# WHAT YOU WILL DO:
Below are records to be repeated in full. Give them exactly.

# DATASET RECORDS:

::::::::

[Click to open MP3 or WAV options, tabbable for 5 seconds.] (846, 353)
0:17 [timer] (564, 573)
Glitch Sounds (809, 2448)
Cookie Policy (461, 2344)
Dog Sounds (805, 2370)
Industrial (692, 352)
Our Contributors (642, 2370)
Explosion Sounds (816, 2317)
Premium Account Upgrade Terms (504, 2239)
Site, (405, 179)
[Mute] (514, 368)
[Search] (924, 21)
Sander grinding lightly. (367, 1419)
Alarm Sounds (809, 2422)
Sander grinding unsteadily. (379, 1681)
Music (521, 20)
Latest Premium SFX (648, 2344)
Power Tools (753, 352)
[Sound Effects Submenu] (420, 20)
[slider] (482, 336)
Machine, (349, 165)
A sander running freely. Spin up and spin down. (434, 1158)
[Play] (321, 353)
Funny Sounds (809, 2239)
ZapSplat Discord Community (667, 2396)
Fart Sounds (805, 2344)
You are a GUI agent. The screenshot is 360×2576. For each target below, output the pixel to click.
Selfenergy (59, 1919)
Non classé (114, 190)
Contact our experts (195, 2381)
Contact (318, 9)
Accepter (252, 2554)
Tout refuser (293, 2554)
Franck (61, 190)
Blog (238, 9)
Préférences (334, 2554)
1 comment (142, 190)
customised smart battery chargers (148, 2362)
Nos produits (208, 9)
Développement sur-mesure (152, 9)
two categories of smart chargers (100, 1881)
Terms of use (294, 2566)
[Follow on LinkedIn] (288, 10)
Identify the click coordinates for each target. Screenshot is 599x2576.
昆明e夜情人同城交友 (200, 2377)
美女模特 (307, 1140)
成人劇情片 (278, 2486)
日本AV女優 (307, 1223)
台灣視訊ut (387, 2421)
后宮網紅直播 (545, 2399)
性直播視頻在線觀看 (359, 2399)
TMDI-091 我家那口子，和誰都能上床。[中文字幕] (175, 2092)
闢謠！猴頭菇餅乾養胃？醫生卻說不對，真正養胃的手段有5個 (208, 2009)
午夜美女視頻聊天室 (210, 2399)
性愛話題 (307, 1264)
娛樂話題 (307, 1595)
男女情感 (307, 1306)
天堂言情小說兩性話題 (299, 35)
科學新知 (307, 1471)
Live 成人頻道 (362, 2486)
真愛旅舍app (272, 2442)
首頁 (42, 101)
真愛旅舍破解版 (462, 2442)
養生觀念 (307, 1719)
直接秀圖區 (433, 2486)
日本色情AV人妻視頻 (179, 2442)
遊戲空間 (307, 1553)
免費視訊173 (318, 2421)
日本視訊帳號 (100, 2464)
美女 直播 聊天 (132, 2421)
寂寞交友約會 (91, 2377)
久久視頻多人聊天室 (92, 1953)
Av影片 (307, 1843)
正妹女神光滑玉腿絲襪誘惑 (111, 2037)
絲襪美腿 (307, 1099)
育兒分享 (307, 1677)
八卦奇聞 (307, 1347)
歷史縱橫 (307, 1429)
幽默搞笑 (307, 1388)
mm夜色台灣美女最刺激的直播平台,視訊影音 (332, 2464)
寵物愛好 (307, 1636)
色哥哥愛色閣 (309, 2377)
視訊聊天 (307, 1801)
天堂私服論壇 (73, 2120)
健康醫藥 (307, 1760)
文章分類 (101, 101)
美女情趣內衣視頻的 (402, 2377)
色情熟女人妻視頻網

::::::::

# REPLY TO THE EXERCISE:
[Click to open MP3 or WAV options, tabbable for 5 seconds.] (846, 353)
0:17 [timer] (564, 573)
Glitch Sounds (809, 2448)
Cookie Policy (461, 2344)
Dog Sounds (805, 2370)
Industrial (692, 352)
Our Contributors (642, 2370)
Explosion Sounds (816, 2317)
Premium Account Upgrade Terms (504, 2239)
Site, (405, 179)
[Mute] (514, 368)
[Search] (924, 21)
Sander grinding lightly. (367, 1419)
Alarm Sounds (809, 2422)
Sander grinding unsteadily. (379, 1681)
Music (521, 20)
Latest Premium SFX (648, 2344)
Power Tools (753, 352)
[Sound Effects Submenu] (420, 20)
[slider] (482, 336)
Machine, (349, 165)
A sander running freely. Spin up and spin down. (434, 1158)
[Play] (321, 353)
Funny Sounds (809, 2239)
ZapSplat Discord Community (667, 2396)
Fart Sounds (805, 2344)
You are a GUI agent. The screenshot is 360×2576. For each target below, output the pixel to click.
Selfenergy (59, 1919)
Non classé (114, 190)
Contact our experts (195, 2381)
Contact (318, 9)
Accepter (252, 2554)
Tout refuser (293, 2554)
Franck (61, 190)
Blog (238, 9)
Préférences (334, 2554)
1 comment (142, 190)
customised smart battery chargers (148, 2362)
Nos produits (208, 9)
Développement sur-mesure (152, 9)
two categories of smart chargers (100, 1881)
Terms of use (294, 2566)
[Follow on LinkedIn] (288, 10)
Identify the click coordinates for each target. Screenshot is 599x2576.
昆明e夜情人同城交友 (200, 2377)
美女模特 (307, 1140)
成人劇情片 (278, 2486)
日本AV女優 (307, 1223)
台灣視訊ut (387, 2421)
后宮網紅直播 (545, 2399)
性直播視頻在線觀看 (359, 2399)
TMDI-091 我家那口子，和誰都能上床。[中文字幕] (175, 2092)
闢謠！猴頭菇餅乾養胃？醫生卻說不對，真正養胃的手段有5個 (208, 2009)
午夜美女視頻聊天室 (210, 2399)
性愛話題 (307, 1264)
娛樂話題 (307, 1595)
男女情感 (307, 1306)
天堂言情小說兩性話題 (299, 35)
科學新知 (307, 1471)
Live 成人頻道 (362, 2486)
真愛旅舍app (272, 2442)
首頁 (42, 101)
真愛旅舍破解版 (462, 2442)
養生觀念 (307, 1719)
直接秀圖區 (433, 2486)
日本色情AV人妻視頻 (179, 2442)
遊戲空間 (307, 1553)
免費視訊173 (318, 2421)
日本視訊帳號 (100, 2464)
美女 直播 聊天 (132, 2421)
寂寞交友約會 (91, 2377)
久久視頻多人聊天室 (92, 1953)
Av影片 (307, 1843)
正妹女神光滑玉腿絲襪誘惑 (111, 2037)
絲襪美腿 (307, 1099)
育兒分享 (307, 1677)
八卦奇聞 (307, 1347)
歷史縱橫 (307, 1429)
幽默搞笑 (307, 1388)
mm夜色台灣美女最刺激的直播平台,視訊影音 (332, 2464)
寵物愛好 (307, 1636)
色哥哥愛色閣 (309, 2377)
視訊聊天 (307, 1801)
天堂私服論壇 (73, 2120)
健康醫藥 (307, 1760)
文章分類 (101, 101)
美女情趣內衣視頻的 (402, 2377)
色情熟女人妻視頻網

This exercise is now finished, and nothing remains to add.